Thirteen employees of the South Korean-invested Mirae Asset Finance Company have been arrested by Ho Chi Minh City police for threatening and slandering customers in the debt collection process.

Thirteen employees of the South Korean-invested Mirae Asset Finance Company have been arrested by Ho Chi Minh City police for threatening and slandering customers in the debt collection process.

HCMC police said Sunday that they had raided a District 4 office of the finance company that specialized in making slanderous calls and using other threats to collect debts. Several dozen people across the country were victims, initial investigations show.

The criminals used borrowers’ phone numbers to hack into their contacts and social network accounts, and “terrorized” their relatives and colleagues to collect debts.

The debt collectors were paid 30% of the amount collected from the borrowers. 

Police at a Mirae Asset Finance Company office in HCMC. Photo courtesy of the police.
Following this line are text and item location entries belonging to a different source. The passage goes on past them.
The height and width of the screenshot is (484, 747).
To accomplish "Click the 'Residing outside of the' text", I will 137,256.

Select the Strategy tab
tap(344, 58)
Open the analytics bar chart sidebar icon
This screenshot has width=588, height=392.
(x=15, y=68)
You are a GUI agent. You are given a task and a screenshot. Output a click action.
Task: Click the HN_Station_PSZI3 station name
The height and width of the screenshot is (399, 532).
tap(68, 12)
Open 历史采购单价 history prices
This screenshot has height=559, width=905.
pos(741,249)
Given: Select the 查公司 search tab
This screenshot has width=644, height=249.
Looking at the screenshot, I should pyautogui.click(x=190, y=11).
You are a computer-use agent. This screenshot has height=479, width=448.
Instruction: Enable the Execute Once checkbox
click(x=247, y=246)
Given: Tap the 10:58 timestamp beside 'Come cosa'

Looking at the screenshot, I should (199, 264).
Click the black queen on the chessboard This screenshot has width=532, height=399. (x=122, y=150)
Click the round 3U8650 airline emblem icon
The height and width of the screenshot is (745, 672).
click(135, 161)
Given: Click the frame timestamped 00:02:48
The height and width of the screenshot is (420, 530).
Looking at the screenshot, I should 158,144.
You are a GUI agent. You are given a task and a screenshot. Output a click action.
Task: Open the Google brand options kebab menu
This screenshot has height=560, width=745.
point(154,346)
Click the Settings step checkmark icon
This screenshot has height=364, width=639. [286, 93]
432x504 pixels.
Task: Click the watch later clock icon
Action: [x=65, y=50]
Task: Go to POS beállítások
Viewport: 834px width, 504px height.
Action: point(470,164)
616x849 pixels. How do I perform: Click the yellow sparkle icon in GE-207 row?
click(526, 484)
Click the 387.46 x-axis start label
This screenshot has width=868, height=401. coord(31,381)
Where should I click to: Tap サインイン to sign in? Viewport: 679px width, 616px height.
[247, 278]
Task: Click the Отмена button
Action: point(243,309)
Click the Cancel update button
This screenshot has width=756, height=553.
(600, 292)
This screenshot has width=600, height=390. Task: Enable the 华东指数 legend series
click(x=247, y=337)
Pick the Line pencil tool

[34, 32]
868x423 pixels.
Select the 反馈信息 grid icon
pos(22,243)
The Mirae Asset Finance Company, headquartered in District 1, is headed by a South Korean man as general director. The firm, licensed by the State Bank of Vietnam, is engaged in lending, providing installment loans and consumer loans.

Borrowers were asked to provide their own and relatives’ information on signing contracts with the firm, which charged 4.58% interest per month or 55% per year for loans that would have to be repaid in monthly instalments.

Customers who didn’t repay the loans on time were categorized into three groups. For the group that hadn’t made due payments within one to 89 days, the company staff used software to remind them and their relatives in a polite and gentle manner.

Frequent calls and text messages to the borrowers and relatives were reserved for the group that was 90 to 179 days overdue.

For the group that was more than 180 days overdue, the debt collectors used phones and social network accounts to call, text messages, slander and threaten the borrowers and their relatives.

They even used images of the borrowers and their relatives to create funeral pictures or other depraved photos, made up notices announcing the people were hunted for debt evasion or fraud and sent these to borrowers’ customers, relatives, friends and colleagues via social networks.

The case is being investigated further by the police.